For comparison: We humans with the best hearing ability – and only then – can hear just up to 20,000 Hz. A completely normal conversation between humans, therefore, sounds to the ears of a velvet paw, for example, almost like screaming. We don’t even want to imagine the sound of cat cooking pots falling on stone floors, or even loud techno beats.
Fascinating: Cats hear perfectly even in deep sleep. Important in the wild, when potential dangers lurk. But their extremely sensitive sense of hearing also pays off when it comes to looking for food: cats can even hear a mouse perfectly 20 meters away, which makes it much easier for them to choose a menu.
Music has a calming effect on cats
But don’t worry, you don’t have to turn your home into a dead-quiet zone to do something good for your cat. On the contrary, put in a CD for your purring roommate. Music?

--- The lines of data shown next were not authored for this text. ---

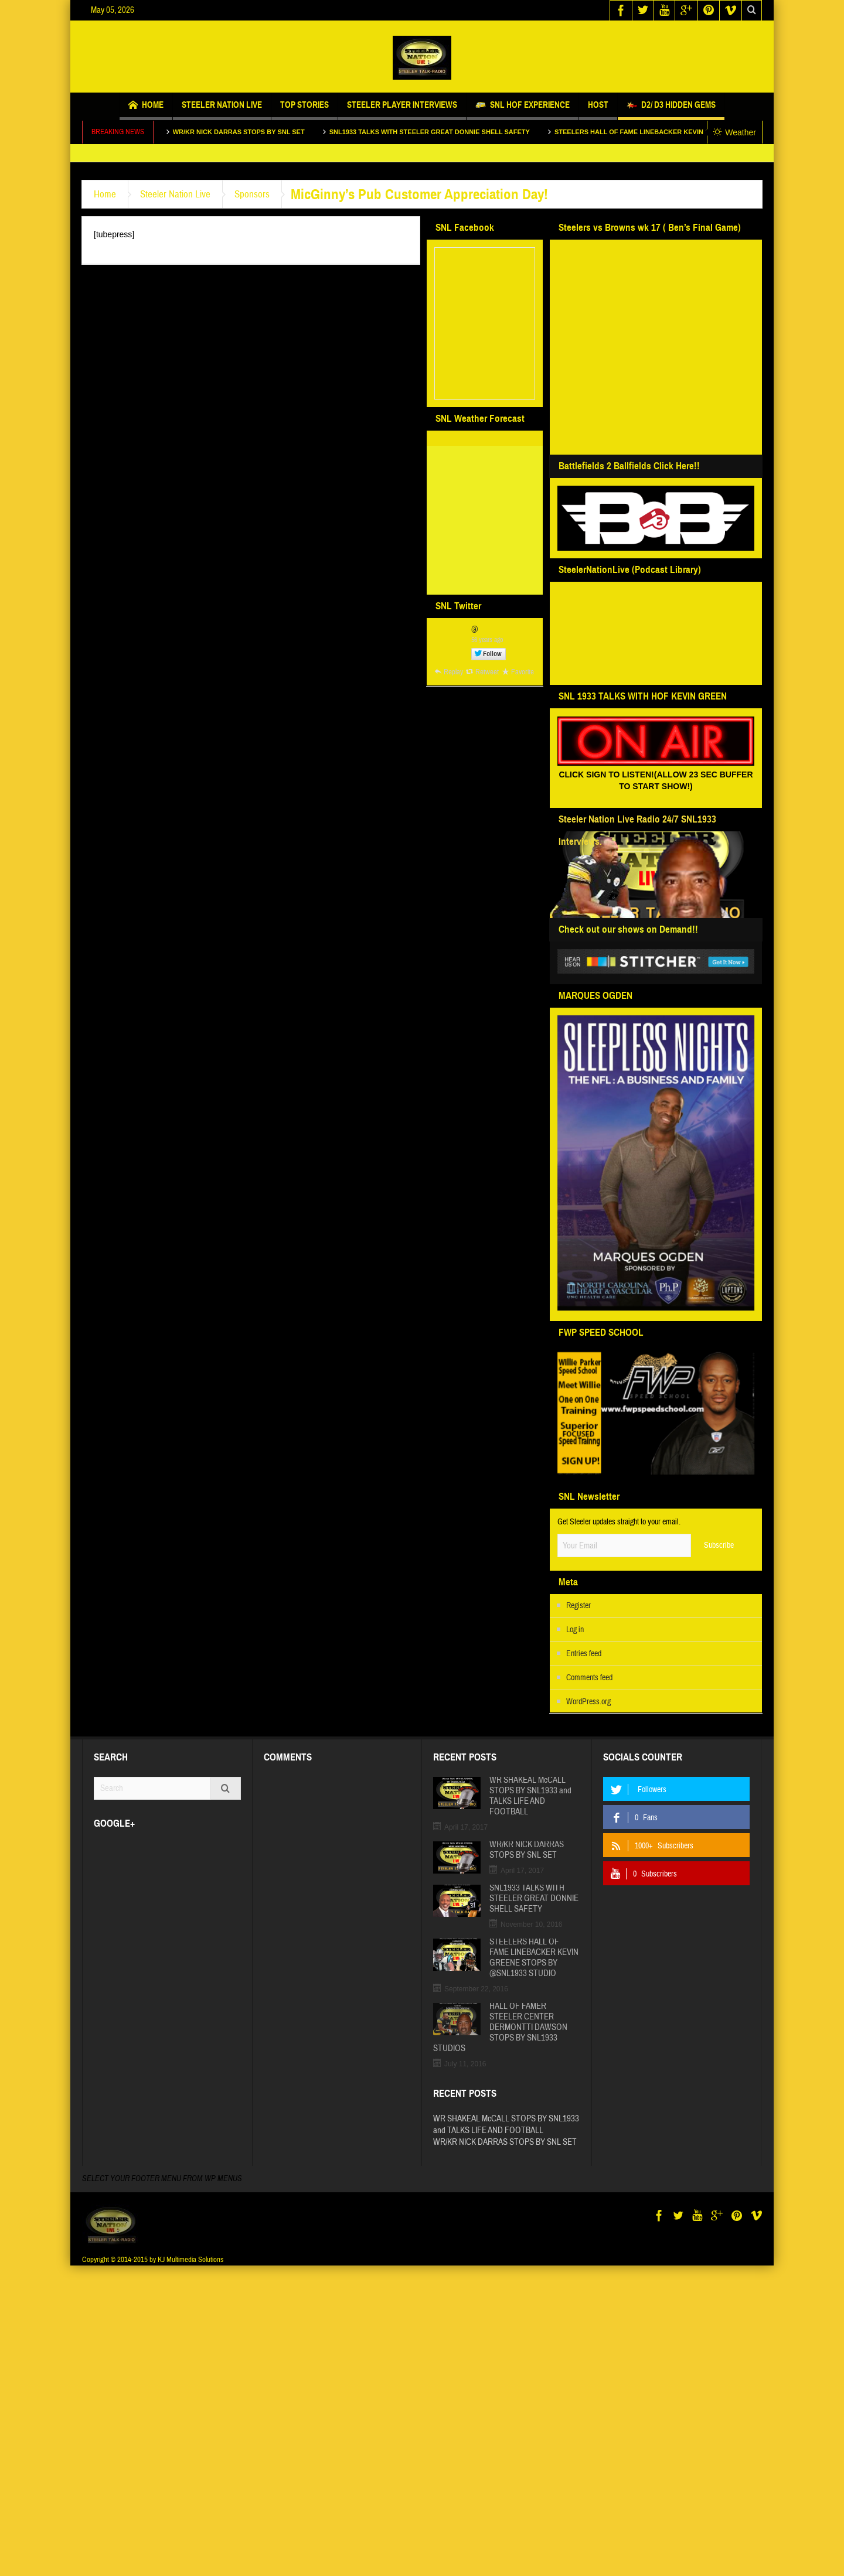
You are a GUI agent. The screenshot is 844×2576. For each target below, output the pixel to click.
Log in (575, 1630)
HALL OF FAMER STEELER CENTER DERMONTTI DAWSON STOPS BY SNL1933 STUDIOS (500, 2027)
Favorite (522, 672)
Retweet (487, 672)
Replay (453, 672)
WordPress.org (588, 1702)
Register (578, 1606)
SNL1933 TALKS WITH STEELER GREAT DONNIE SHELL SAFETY (445, 131)
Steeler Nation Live (222, 110)
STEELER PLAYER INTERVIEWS (402, 110)
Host (598, 110)
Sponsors (252, 194)
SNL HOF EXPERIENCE (522, 106)
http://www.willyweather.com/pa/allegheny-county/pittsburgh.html (482, 581)
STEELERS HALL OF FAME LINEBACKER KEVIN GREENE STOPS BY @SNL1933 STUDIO (533, 1958)
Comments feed (589, 1678)
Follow (492, 654)
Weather (734, 132)
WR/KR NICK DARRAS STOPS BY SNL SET (255, 131)
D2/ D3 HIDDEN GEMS (671, 106)
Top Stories (304, 110)
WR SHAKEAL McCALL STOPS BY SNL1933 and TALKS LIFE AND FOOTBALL (530, 1796)
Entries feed (583, 1654)
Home (146, 106)
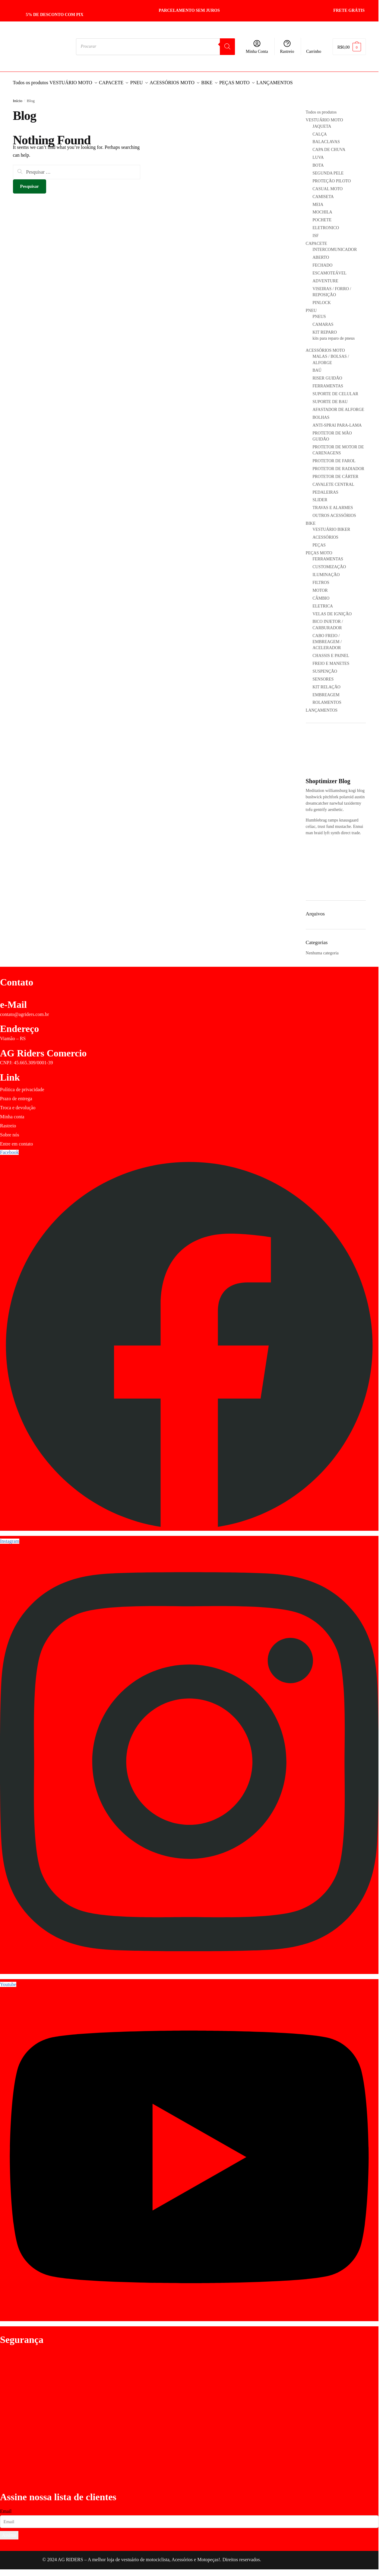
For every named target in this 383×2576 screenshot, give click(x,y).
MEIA (317, 201)
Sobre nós (9, 1131)
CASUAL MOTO (327, 185)
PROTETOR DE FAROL (334, 457)
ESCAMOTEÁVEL (329, 269)
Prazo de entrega (16, 1094)
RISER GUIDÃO (327, 374)
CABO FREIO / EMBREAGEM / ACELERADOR (327, 638)
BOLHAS (320, 414)
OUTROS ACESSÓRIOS (334, 512)
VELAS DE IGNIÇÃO (332, 610)
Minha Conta (257, 46)
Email (5, 2507)
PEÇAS (319, 541)
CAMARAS (322, 321)
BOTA (318, 161)
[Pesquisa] (227, 46)
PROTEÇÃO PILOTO (331, 177)
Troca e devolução (18, 1104)
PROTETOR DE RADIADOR (338, 465)
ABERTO (320, 254)
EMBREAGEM (325, 691)
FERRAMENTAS (327, 382)
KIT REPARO (339, 332)
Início (18, 97)
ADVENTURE (325, 277)
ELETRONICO (325, 224)
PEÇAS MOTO (319, 549)
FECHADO (322, 261)
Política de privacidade (22, 1085)
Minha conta (12, 1113)
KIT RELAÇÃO (326, 683)
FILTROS (320, 579)
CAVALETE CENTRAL (333, 481)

Yes, you read that right: Scientists have found that music has a calming effect on cats.
No wonder cats love to lazy around their cat beds when music is playing in the background.

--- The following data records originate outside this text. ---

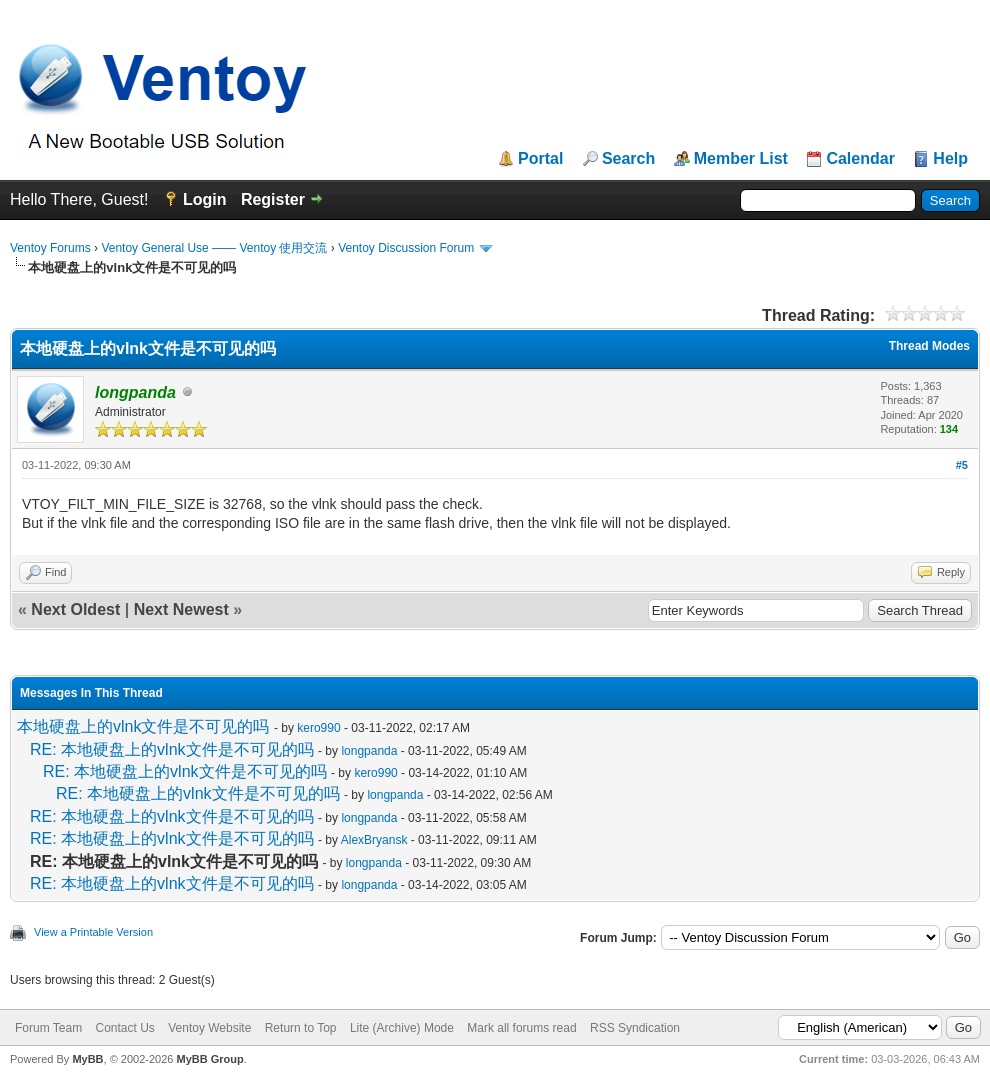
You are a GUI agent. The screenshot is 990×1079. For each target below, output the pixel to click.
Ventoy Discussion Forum (406, 248)
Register (273, 199)
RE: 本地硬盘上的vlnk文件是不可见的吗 (172, 749)
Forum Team (48, 1028)
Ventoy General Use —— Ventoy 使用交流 (214, 248)
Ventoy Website (209, 1028)
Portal (540, 159)
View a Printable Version (93, 932)
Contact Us (124, 1028)
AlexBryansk (374, 840)
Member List (741, 159)
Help (950, 159)
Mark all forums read (521, 1028)
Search (628, 159)
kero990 (318, 728)
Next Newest (181, 609)
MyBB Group (209, 1059)
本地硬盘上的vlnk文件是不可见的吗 (143, 726)
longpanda (369, 751)
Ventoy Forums (50, 248)
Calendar (860, 159)
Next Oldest (75, 609)
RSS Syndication (635, 1028)
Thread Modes (929, 346)
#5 (962, 465)
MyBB (87, 1059)
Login (205, 199)
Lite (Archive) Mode (402, 1028)
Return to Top (301, 1028)
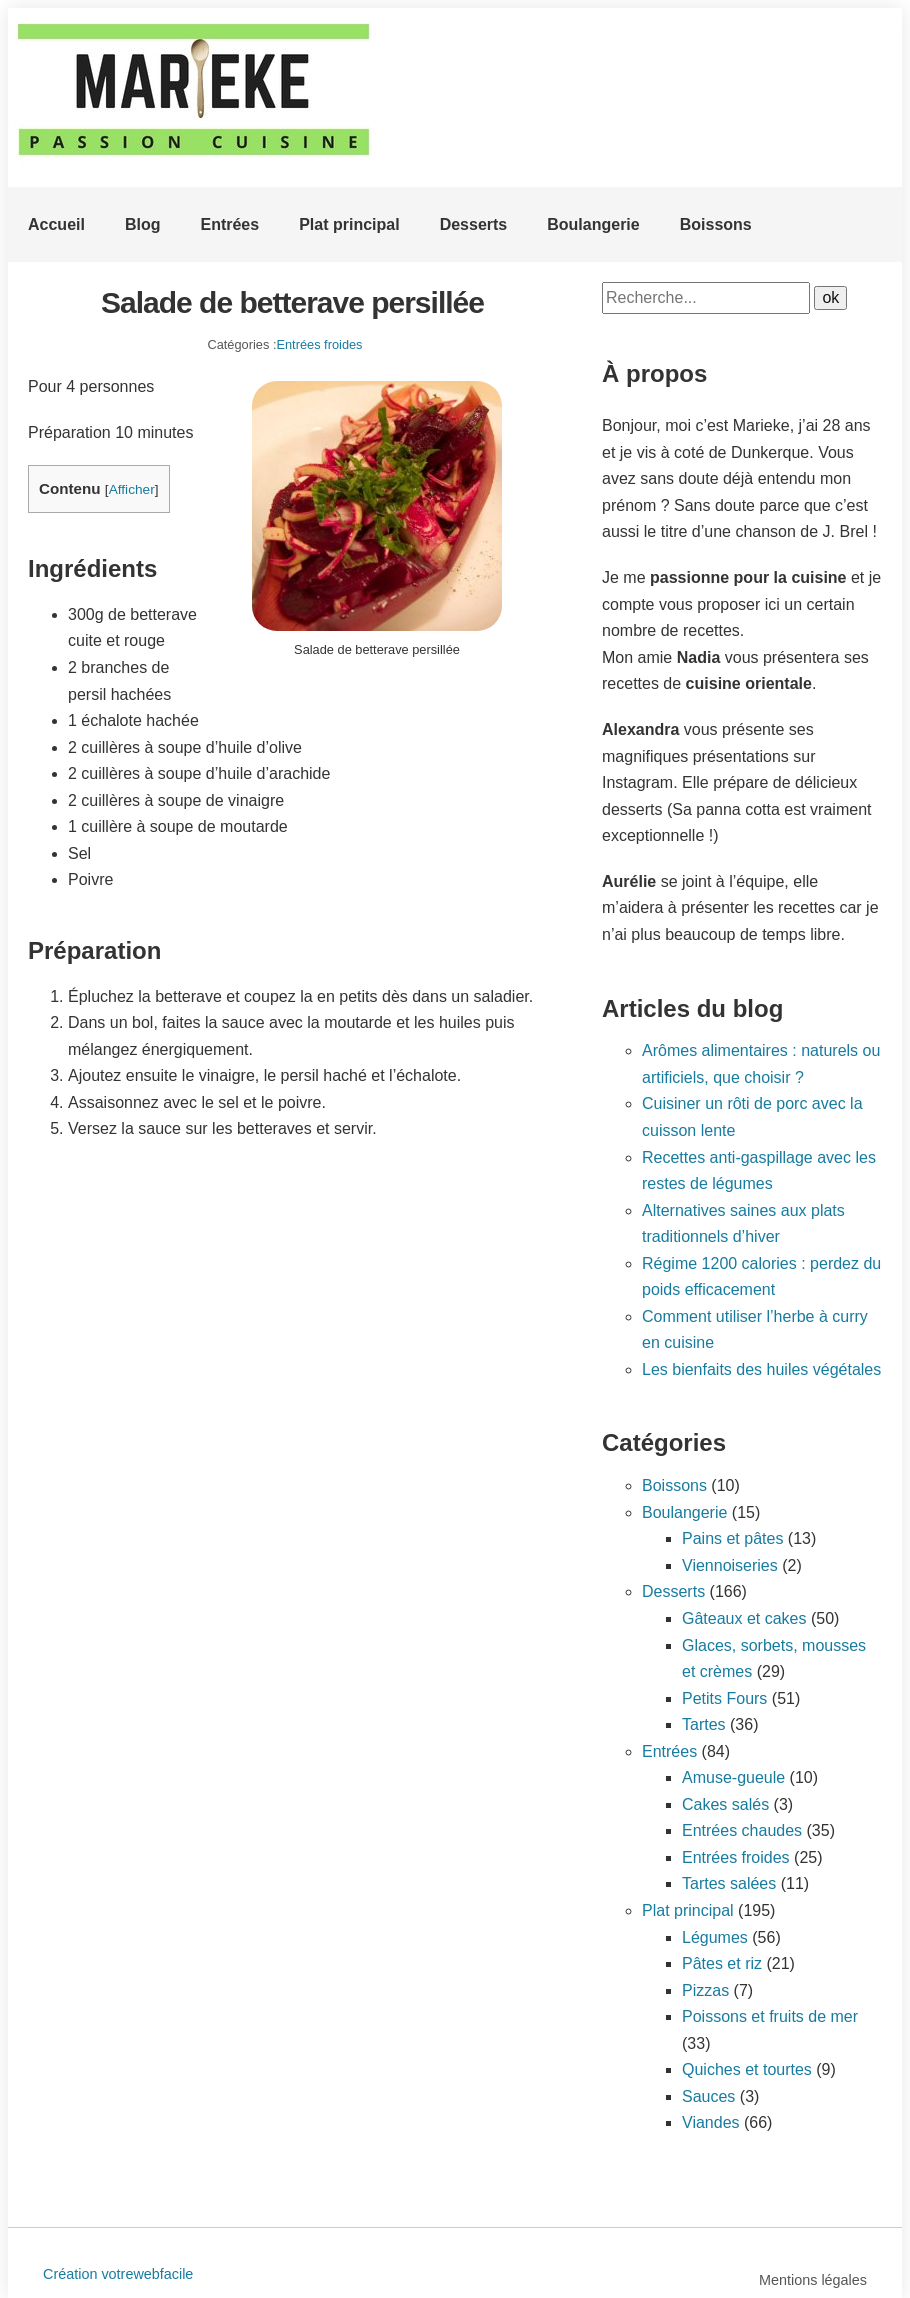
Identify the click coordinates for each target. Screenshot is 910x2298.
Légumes (715, 1937)
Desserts (474, 224)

Music for cats: How to make the right choice
Of course, you shouldn’t reach for the CD shelf indiscriminately or throw on the playlist that otherwise drives you to top performance in sports. With loud beats, booming bass, or booming drum sessions, no cat will, we can say for sure, fall into a relaxed deep sleep.
Cats prefer classical music
No, cats tend to like it quiet: A behavioral biology team led by Prof. Dr. Bubna-Littitz from the University of Vienna recently found out in various tests that gentle classic music is particularly popular with velvet paws. While the music was playing, the cats sat an unbelievable 655 times closer than 50 cm to one of the loudspeakers set up in the room or even on top of it than without or with the “wrong” music. The way they interact with each other also changed: Without music, the scientists recorded 28 cases of aggressive behavior among the 21 cats, but only twelve with soft classical music.
Read also: Advantages of Listening to Music in the Workplace
Compositions for the cat
A study that has made tone poets prick up their ears: Professor Charles Snowdon, a psychologist, and expert on animal behavior at the University of Wisconsin-Madison, has collaborated with professional cellist David Teie, who plays with the National Symphony Orchestra in Washington and at the University of Maryland Music teaches special “Music for Cats” composed – the world’s first album for cats.
The special feature: All songs sound in frequency ranges that are imperceptible to humans and in which cats communicate with each other. And purring noises were also incorporated into the pieces. So that masters and mistresses can also enjoy the pieces, the scientists have incorporated elements of conventional music.
The truly impressive result: A total of 77 percent of the cats showed positive or relaxed reactions to the cat sounds, while just 38 percent of all kitties reacted to conventional classical works such as Bach’s “Air in G major”. With that, Teie has pulled off a revolutionary coup that could please, uh, appease millions of cats around the world. It’s just a shame that the star cellist himself has a cat hair allergy suffers. Maybe he should consider sharing his home with an allergic cat.